• WORK ITEM:
Each line from the one containing "Open Bluetooth & devices settings" to the end of the listing below should be output exactly; no other line is wanted.

BEGIN THE DATA

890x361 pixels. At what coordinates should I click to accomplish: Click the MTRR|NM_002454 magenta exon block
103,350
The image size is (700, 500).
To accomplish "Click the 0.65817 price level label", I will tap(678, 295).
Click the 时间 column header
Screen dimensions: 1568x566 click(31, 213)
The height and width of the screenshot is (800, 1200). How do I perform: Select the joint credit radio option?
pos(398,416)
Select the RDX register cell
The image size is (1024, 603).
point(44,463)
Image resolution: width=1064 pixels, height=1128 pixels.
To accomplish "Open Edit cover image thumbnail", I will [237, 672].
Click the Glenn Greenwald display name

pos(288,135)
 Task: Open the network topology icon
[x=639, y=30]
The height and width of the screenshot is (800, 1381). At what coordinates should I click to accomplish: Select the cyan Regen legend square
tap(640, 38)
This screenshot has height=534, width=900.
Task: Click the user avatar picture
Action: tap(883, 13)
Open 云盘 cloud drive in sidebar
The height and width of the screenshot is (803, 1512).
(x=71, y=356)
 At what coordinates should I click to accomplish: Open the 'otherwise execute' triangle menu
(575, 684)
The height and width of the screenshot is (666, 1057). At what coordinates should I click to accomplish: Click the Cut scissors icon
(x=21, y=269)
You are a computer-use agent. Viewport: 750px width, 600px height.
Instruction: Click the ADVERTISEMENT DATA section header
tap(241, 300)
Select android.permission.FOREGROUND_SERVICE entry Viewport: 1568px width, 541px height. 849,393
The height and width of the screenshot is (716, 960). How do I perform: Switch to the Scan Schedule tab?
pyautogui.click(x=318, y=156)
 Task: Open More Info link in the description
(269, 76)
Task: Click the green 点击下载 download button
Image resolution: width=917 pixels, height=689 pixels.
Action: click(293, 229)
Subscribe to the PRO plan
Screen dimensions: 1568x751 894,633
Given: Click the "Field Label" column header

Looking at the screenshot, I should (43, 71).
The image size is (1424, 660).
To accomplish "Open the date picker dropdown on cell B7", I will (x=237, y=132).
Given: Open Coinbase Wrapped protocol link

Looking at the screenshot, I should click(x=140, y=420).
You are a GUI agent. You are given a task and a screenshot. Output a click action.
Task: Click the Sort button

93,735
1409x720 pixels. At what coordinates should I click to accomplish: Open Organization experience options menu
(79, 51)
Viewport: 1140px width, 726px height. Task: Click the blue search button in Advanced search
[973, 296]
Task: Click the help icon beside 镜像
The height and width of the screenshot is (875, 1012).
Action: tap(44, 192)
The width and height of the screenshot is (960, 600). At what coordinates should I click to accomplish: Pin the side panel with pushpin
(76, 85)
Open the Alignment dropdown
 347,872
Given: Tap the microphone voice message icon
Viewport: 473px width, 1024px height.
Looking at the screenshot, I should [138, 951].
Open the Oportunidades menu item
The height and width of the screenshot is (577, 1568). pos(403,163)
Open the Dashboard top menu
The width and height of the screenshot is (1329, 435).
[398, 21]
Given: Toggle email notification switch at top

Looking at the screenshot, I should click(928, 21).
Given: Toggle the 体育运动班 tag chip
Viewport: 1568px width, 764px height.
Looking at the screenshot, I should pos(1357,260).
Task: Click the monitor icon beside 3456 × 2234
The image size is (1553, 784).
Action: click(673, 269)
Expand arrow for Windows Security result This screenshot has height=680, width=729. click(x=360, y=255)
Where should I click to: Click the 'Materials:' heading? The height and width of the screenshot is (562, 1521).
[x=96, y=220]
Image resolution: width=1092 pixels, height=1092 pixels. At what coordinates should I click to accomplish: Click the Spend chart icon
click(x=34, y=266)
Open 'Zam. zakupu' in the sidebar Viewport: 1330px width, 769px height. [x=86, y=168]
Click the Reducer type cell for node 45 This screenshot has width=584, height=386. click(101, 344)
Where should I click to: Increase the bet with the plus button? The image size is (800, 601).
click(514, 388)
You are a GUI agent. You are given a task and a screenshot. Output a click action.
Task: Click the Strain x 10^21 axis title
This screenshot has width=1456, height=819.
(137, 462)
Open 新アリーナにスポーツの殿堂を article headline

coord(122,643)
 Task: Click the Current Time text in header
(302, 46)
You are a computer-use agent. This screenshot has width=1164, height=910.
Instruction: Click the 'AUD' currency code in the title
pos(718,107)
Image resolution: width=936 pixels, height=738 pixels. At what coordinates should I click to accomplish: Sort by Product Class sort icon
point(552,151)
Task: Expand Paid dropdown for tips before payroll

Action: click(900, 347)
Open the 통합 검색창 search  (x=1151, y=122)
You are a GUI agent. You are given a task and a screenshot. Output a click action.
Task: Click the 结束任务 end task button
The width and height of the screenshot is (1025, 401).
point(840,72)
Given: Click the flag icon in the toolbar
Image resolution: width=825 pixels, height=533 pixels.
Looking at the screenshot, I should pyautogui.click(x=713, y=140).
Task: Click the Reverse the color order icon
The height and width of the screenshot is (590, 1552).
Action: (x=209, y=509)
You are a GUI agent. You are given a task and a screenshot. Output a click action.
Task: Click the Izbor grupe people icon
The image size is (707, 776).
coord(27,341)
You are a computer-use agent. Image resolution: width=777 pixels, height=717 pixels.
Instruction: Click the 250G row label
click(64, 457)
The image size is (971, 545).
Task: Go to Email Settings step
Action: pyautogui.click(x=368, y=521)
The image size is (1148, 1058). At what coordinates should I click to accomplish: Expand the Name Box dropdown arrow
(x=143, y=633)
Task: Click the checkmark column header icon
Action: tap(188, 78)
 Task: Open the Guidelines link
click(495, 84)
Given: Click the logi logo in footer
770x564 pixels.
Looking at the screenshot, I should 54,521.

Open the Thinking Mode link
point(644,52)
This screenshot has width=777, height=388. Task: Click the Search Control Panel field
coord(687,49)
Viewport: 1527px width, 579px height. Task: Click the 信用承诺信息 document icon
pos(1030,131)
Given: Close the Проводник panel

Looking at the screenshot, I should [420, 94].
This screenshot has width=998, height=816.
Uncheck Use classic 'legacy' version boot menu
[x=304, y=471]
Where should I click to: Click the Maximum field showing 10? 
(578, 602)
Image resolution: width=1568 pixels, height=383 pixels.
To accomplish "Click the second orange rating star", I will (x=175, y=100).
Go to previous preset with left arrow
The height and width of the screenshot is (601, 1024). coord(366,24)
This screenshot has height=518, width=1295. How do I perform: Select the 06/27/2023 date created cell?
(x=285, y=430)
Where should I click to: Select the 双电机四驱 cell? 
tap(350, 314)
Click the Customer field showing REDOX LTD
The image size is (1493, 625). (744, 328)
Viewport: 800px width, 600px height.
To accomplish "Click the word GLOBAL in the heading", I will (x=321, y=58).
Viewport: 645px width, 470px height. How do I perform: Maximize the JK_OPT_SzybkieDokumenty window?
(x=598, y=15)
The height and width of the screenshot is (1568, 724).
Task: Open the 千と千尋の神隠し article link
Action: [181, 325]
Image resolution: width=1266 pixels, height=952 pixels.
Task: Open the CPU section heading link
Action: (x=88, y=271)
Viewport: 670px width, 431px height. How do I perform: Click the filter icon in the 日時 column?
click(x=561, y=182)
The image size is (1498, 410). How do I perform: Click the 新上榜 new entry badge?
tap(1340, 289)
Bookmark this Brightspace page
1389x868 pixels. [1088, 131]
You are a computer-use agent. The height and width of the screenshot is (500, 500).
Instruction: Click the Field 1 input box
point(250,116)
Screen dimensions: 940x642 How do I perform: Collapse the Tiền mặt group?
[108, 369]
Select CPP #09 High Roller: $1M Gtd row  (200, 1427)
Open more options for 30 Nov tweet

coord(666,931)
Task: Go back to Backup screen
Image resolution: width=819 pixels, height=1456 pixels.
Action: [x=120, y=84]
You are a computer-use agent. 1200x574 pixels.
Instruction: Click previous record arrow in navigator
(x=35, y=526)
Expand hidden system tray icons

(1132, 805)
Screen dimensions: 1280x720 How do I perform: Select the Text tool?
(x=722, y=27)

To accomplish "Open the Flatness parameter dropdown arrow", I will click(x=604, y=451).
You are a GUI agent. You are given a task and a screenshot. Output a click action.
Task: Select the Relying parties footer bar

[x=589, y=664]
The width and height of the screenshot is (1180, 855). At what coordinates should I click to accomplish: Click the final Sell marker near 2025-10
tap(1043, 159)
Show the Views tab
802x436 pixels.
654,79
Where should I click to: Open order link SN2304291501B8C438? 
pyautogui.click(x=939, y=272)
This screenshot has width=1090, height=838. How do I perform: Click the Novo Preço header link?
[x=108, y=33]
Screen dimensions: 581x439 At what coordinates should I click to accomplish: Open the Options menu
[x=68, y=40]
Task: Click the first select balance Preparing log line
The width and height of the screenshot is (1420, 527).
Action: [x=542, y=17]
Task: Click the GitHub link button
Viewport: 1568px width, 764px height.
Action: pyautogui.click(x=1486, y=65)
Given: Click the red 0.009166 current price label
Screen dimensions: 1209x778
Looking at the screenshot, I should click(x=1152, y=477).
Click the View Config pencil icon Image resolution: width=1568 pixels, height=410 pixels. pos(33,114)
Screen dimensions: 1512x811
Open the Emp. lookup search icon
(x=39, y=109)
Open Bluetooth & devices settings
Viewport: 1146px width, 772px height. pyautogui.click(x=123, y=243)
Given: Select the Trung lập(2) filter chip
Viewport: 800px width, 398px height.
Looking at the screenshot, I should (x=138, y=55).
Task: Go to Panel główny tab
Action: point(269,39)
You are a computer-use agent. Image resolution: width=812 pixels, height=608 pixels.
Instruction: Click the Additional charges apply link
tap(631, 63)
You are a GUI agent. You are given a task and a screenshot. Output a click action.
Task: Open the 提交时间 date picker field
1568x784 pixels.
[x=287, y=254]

END THE DATA

• YOUR RESPONSE:
Open Bluetooth & devices settings
Viewport: 1146px width, 772px height. pyautogui.click(x=123, y=243)
Given: Select the Trung lập(2) filter chip
Viewport: 800px width, 398px height.
Looking at the screenshot, I should (x=138, y=55).
Task: Go to Panel główny tab
Action: point(269,39)
You are a computer-use agent. Image resolution: width=812 pixels, height=608 pixels.
Instruction: Click the Additional charges apply link
tap(631, 63)
You are a GUI agent. You are given a task and a screenshot. Output a click action.
Task: Open the 提交时间 date picker field
1568x784 pixels.
[x=287, y=254]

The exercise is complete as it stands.